Please reproduce the lines from the one containing "The height and" through the end of the data below exactly as they stand, and omit all pictures.

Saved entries
----------------

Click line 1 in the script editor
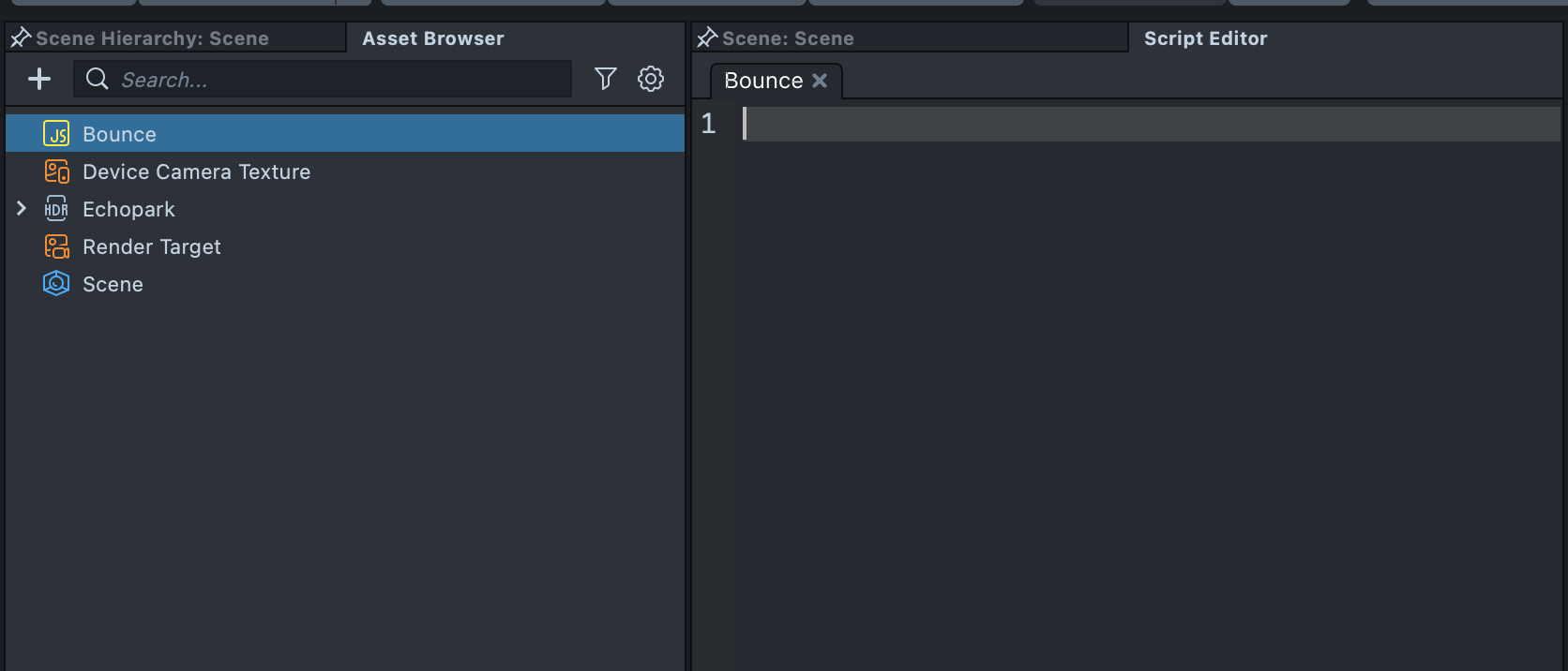 tap(1125, 124)
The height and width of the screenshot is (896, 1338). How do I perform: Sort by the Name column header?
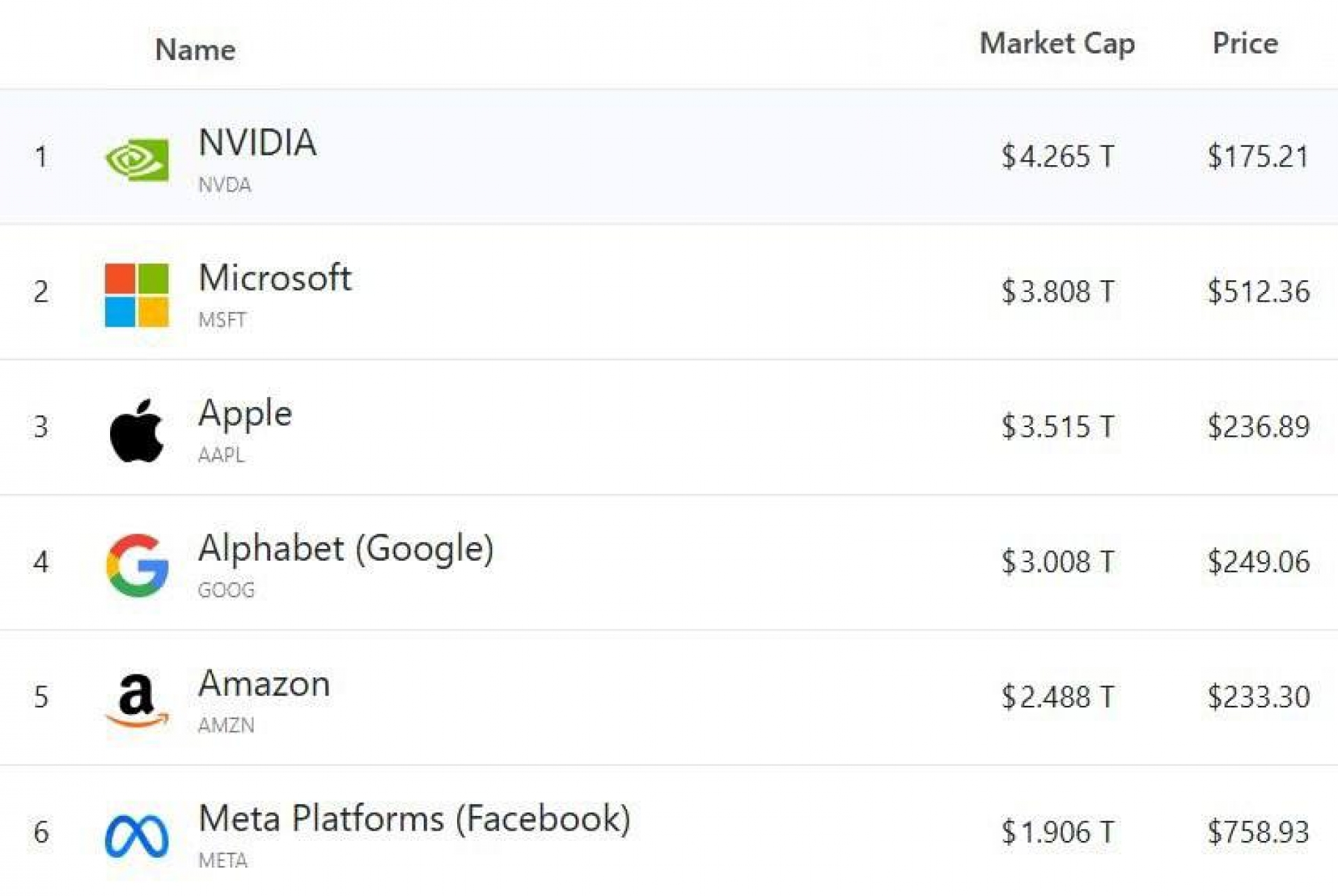(195, 50)
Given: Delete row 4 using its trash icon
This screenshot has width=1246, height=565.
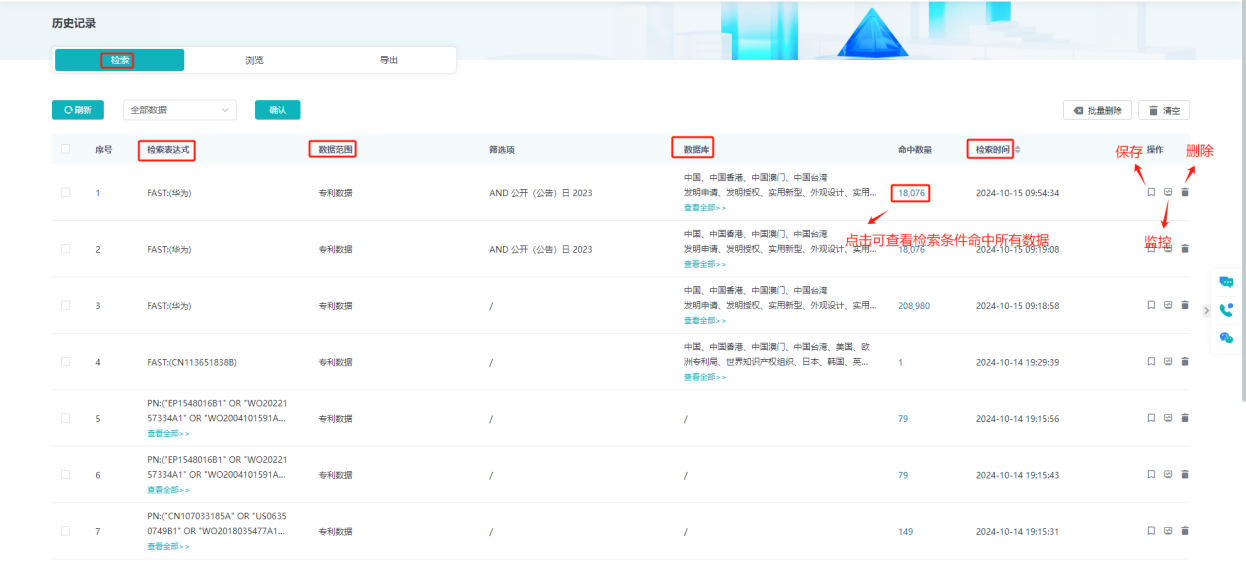Looking at the screenshot, I should point(1185,361).
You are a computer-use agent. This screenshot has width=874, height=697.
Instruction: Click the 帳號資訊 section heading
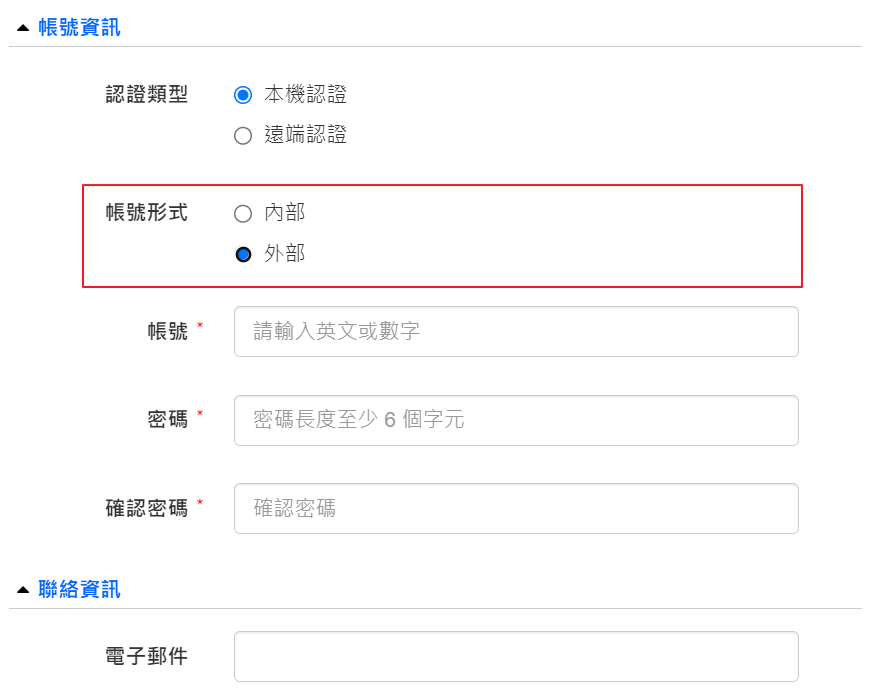click(x=79, y=27)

----------------

** ANSWER FOR THE TASK **
The height and width of the screenshot is (896, 1338). How do I perform: Sort by the Name column header?
(195, 50)
Given: Delete row 4 using its trash icon
This screenshot has width=1246, height=565.
Looking at the screenshot, I should point(1185,361).
You are a computer-use agent. This screenshot has width=874, height=697.
Instruction: Click the 帳號資訊 section heading
click(x=79, y=27)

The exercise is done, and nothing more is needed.